The rattling gunfire on the floor beneath them was not enough to disturb Han’s euphoria over the reprieve. Han elbowed a soldier and twisted into a more comfortable position amid his fortress desk and half a dozen bodyguards. One soldier’s radio tracked the progress of the partisan attack on Han’s civilian headquarters.

“They’re in the staircase! They’re in the staircase!” leaked from the nearest soldier’s earbuds. Automatic weapons blazed in concrete hollows outside his door. “Get down that hall! They’re setting a charge! Use grenades! Use grenades!”

A dozen grenades exploded like miniature artillery on an indoor range, shaking the building.

There followed rips of automatic weapons fire.

Nothing.

Silence.

“Building secure.”

The protective screen made way for a chipper Han, who rose and dusted himself off. “I want a full report on how those partisans got into this building,” Han said, dismissing soldiers who were quite happy being dismissed.

On a sofa in the waiting room sat a grimy soldier. His rifle rested across his thighs. He appeared unconcerned by the recent, nearby fighting. He wore dusty full battle dress. Held his helmet in both hands. His hair shorn to a tanned scalp and neck which bore a long red scratch.

He looked straight into Han’s eyes.

“Who is that?” Han asked as his aide closed the door from outside Han’s office.

His aide — who was acting quite shaken by the attack and obviously wanting to get away — stuck his head through the door. “He, he arrived unannounced, sir. Not on the…” He coughed. “The agenda, which is full. But he refused to leave, sir. I’ve already called security, but obviously they have been occupied.”

“What does he want?” Han asked, sniffing the air. “And find out if there is a fire in this building. I smell something.”
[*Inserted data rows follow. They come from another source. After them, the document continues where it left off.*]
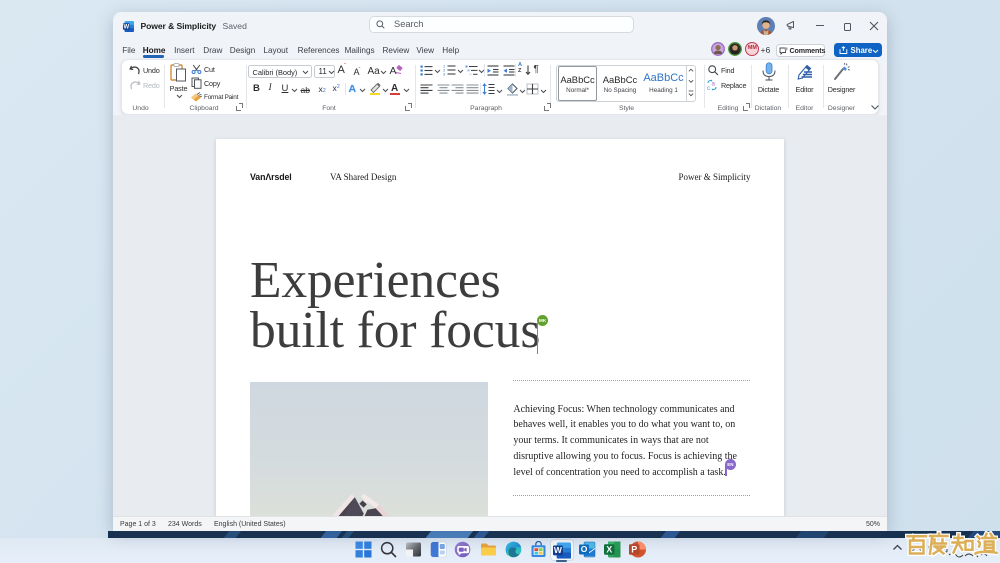  What do you see at coordinates (609, 549) in the screenshot?
I see `svg-text: X` at bounding box center [609, 549].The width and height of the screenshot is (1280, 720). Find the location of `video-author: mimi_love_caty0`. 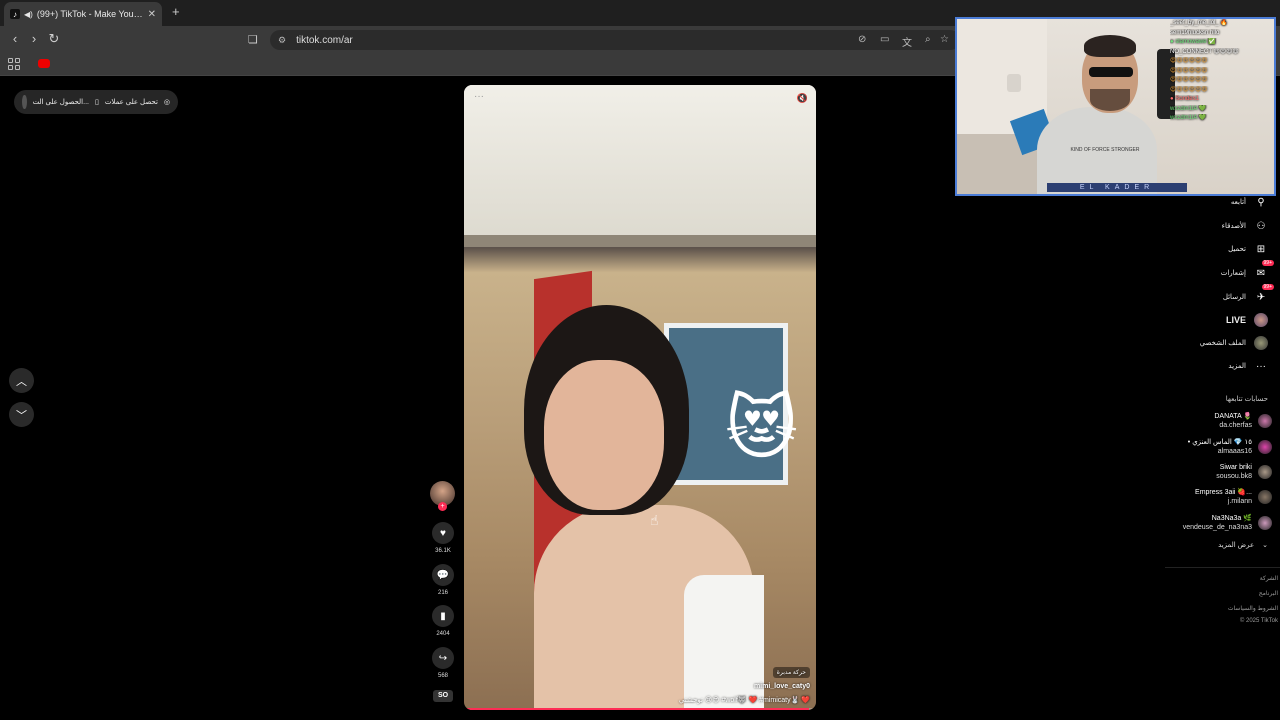

video-author: mimi_love_caty0 is located at coordinates (660, 686).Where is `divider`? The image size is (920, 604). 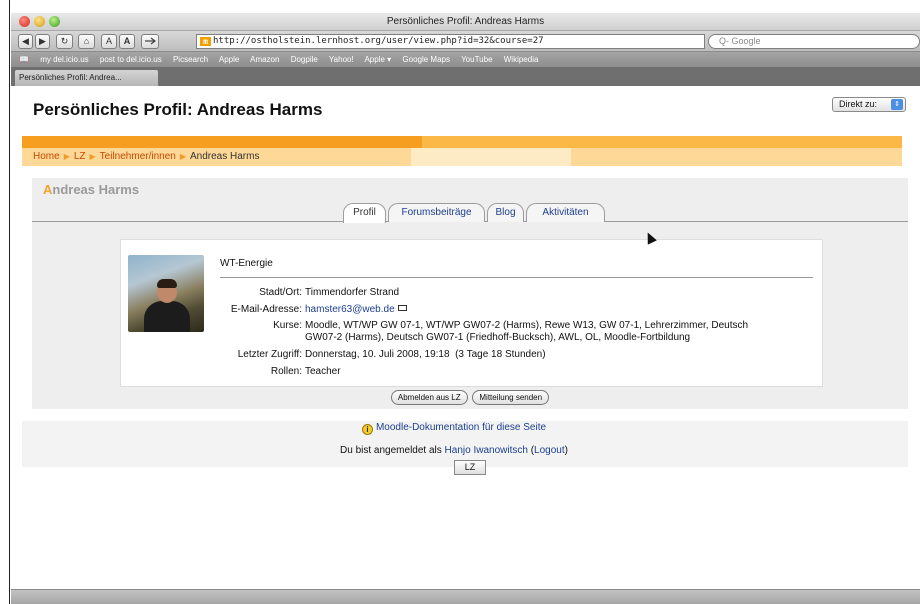
divider is located at coordinates (516, 278).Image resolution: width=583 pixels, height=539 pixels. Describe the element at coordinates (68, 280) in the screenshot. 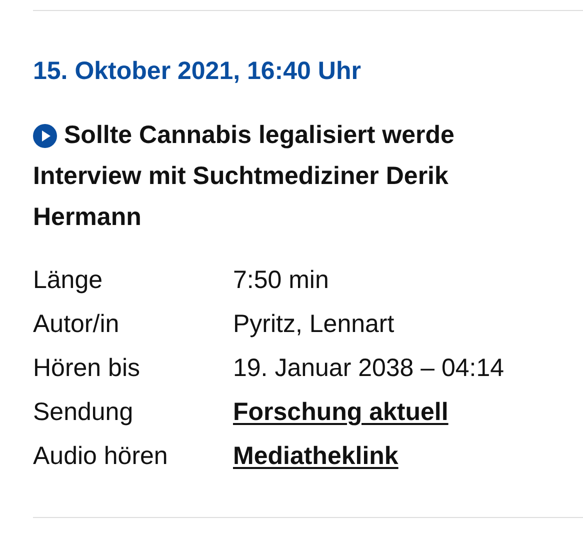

“There is smoke. Yes, sir. I smell it myself. And to speak to you, sir. He wants to speak to you.”

Han was incensed. “You should tell me these things!” He pressed his flush video display, and it popped from the desk. With two presses of a button, the camera found the soldier.

His aide stepped inside. “We didn’t know if we could trust him.”

“How did he get up here with a weapon?” Han asked. “And of course you can trust him! He’s sitting in a waiting room waiting! Ask him to come in!”

The man nodded as if that had been his plan all along. “Yes, sir!”

The combat officer — a major — was ushered into Han’s office. Han watched carefully as he leaned the rifle against a chair by the door. As he did, Han heard the click as he engaged the rifle’s safety.

The soldier, despite being a major, couldn’t have been a year older than thirty. That was the way it was during wartime. Five or six years after commissioning, the surviving twenty-somethings commanded companies. Surviving thirty-year-olds commanded battalions of six hundred eighteen-year-olds.

The officer stood at attention before Han’s desk and saluted.

“What can I do for you, Major?” Han asked graciously.

The soldier eased and then said, “The army is going to massacre my men, sir. They’re getting ready to execute all of my men. Four hundred of them.”